Details of the Survey
Lenstore asked a group of British workers how they believe that safety regulations will be affected by the crisis. 31% of them responded that it will have a positive effect and be taken more seriously now.
On the other hand, 25% of those who were asked think that the Covid-19 pandemic will have negative consequences for health and safety at work. 15% stated that they think that regulations will be taken to the extreme, causing a negative outcome overall.
The same survey also revealed that 10% of British workers have taken time off work in the last year due to their job. The highest percentage (21%) said that this was due to stress. 20% blamed it on anxiety and 14% mentioned depression as being the main factor.
23% of those surveyed think that an open and honest culture is the key to better health & safety conditions.
The Importance of Training Managers on Safety Matters
A separate study looked into the importance of training in protecting workers. In the case, the Institution of Occupational Safety and Health (IOSH) used a YouGov survey of close to 700 business leaders to pull together their numbers.
The vast majority of them (96%) said that line managers are essential in keeping workers safe. Yet, 19% of them don’t have any training set up for managers on this subject. 21% also reported that some sort of failure by management had been a factor in past accidents.
New and Existing Risks Need to Be Taken Into Account
The Health and Safety Executive (HSE) has recently pointed out the importance of continuing to be vigilant on other safety matters, rather than focusing solely on the emerging measures that are needed due to Covid-19.
They used the example of waste management staff, who could step into incoming traffic due to being focused on maintaining their social distancing. While this industry has a high injury rate, it is the construction sector that sees most fatalities. 40 of the 111 fatal accidents at work in the year to March 2020 involved construction workers.
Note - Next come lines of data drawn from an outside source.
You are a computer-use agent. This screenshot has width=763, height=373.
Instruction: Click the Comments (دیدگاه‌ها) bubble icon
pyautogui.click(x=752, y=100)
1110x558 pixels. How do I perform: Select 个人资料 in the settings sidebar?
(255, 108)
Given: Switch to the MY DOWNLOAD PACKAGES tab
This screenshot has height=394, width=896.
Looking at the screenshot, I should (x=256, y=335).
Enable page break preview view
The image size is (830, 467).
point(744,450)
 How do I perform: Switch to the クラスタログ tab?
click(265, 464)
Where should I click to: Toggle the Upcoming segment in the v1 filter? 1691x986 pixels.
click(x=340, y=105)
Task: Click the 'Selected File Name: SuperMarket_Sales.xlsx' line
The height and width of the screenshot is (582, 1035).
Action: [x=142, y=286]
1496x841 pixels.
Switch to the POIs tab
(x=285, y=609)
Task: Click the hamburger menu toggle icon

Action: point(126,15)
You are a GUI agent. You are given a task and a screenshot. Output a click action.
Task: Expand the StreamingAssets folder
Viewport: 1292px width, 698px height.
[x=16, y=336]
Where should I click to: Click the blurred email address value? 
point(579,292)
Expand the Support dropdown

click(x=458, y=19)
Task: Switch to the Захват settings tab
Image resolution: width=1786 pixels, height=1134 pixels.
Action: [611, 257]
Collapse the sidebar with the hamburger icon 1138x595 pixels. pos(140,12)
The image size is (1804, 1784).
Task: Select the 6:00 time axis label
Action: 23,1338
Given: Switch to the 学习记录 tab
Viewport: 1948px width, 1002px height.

Falls from height were the most common cause of workplace death in the last year, with 29 instances. Employees getting hit by a vehicle caused 20 fatalities, while other moving objects led to 18 of the deaths that were reported in the period.
In the construction industry, the use of safety equipment such as a step unit or suitable ladders is one of the existing measures that shouldn’t be neglected at any time. Combining these safety procedures with the latest advice is set to be one of the industry’s top challenges.
Looking ahead, it seems likely that we will see more of a focus on health and safety issues in future. This can only be a good thing provided that it is done with the correct focus on new and existing risks.